## RECORDS FOR THIS EXERCISE
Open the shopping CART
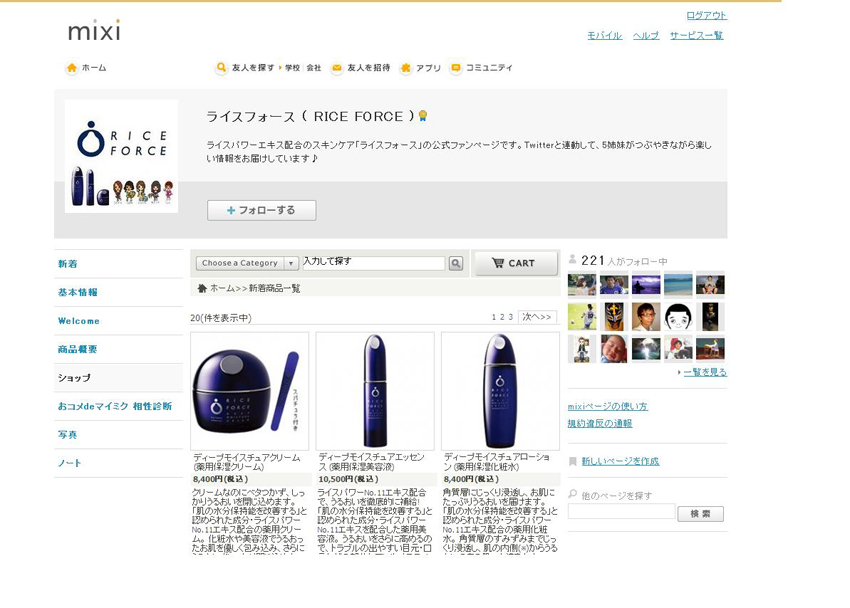850x608 pixels. [x=515, y=263]
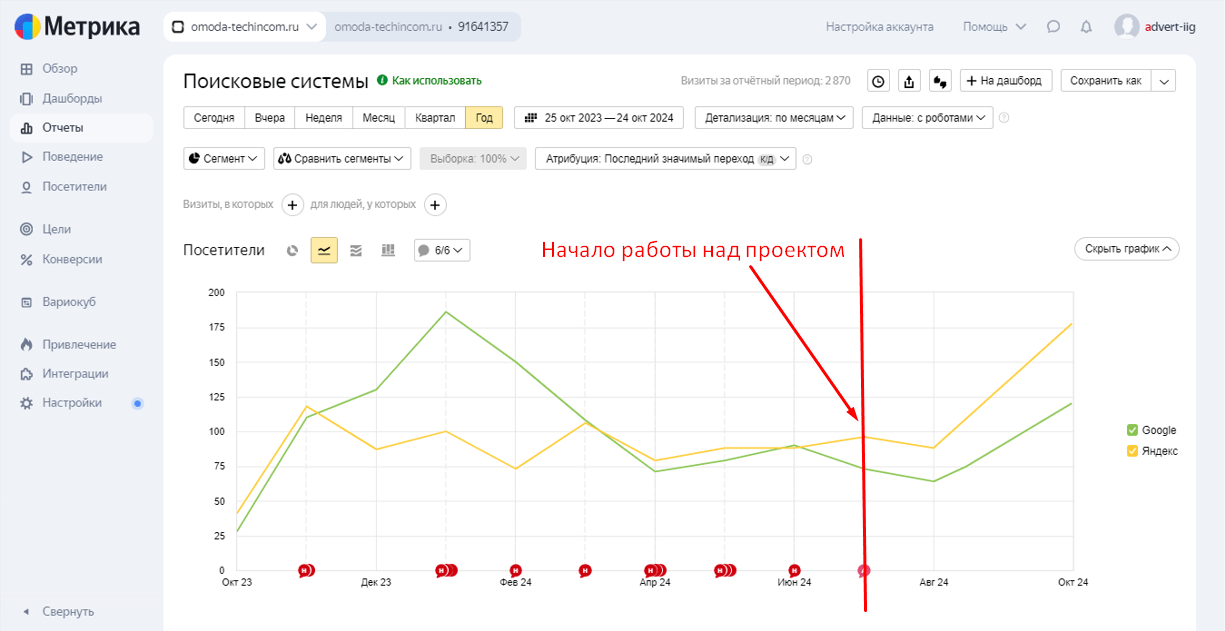Switch to the bar chart view icon
This screenshot has width=1225, height=631.
click(388, 250)
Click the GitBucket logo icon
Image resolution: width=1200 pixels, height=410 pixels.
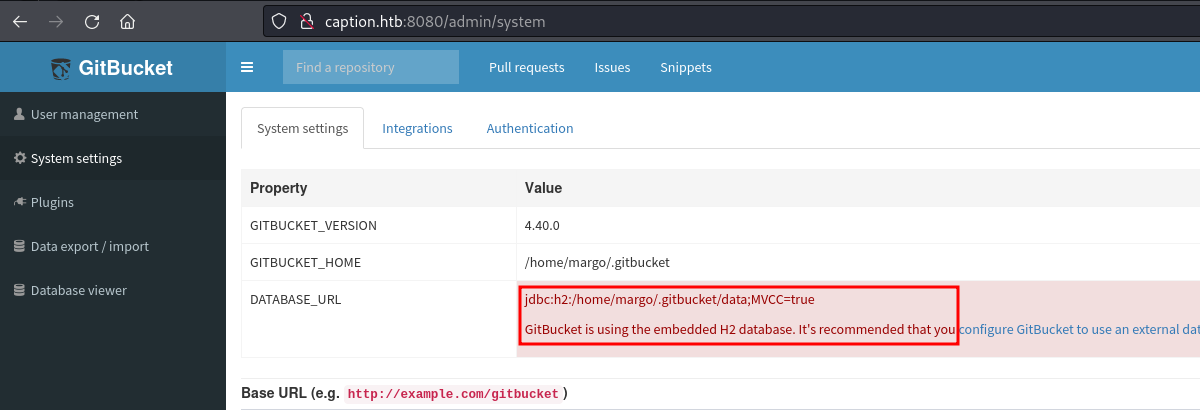[62, 68]
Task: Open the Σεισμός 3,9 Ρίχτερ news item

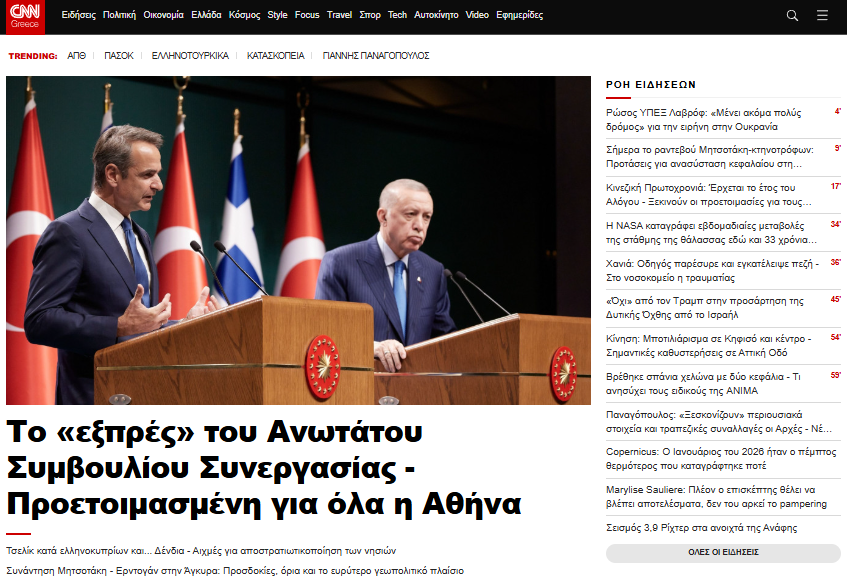Action: [701, 527]
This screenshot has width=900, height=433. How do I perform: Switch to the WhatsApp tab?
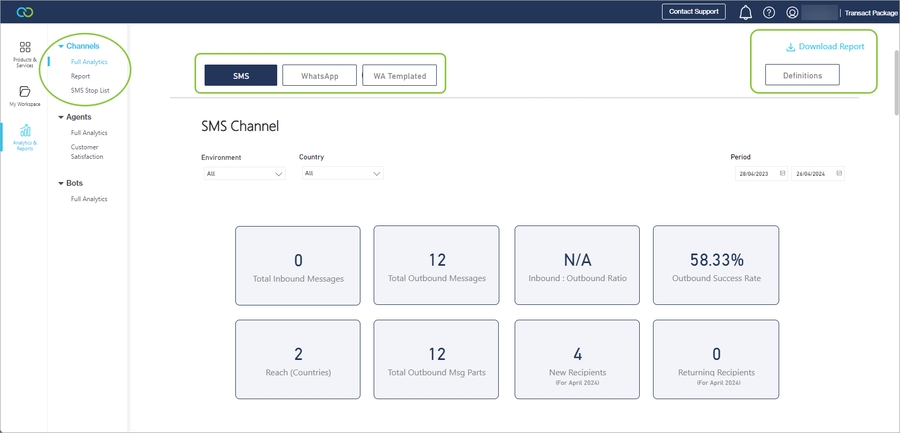point(319,76)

## WORK INSTRUCTIONS
Everything from the line containing "Task: Open the Σεισμός 3,9 Ρίχτερ news item" through the last line of the entries must be repeated verbatim, except pictures.

## ANSWER FOR THIS EXERCISE
Task: Open the Σεισμός 3,9 Ρίχτερ news item

Action: [701, 527]
This screenshot has width=900, height=433. How do I perform: Switch to the WhatsApp tab?
point(319,76)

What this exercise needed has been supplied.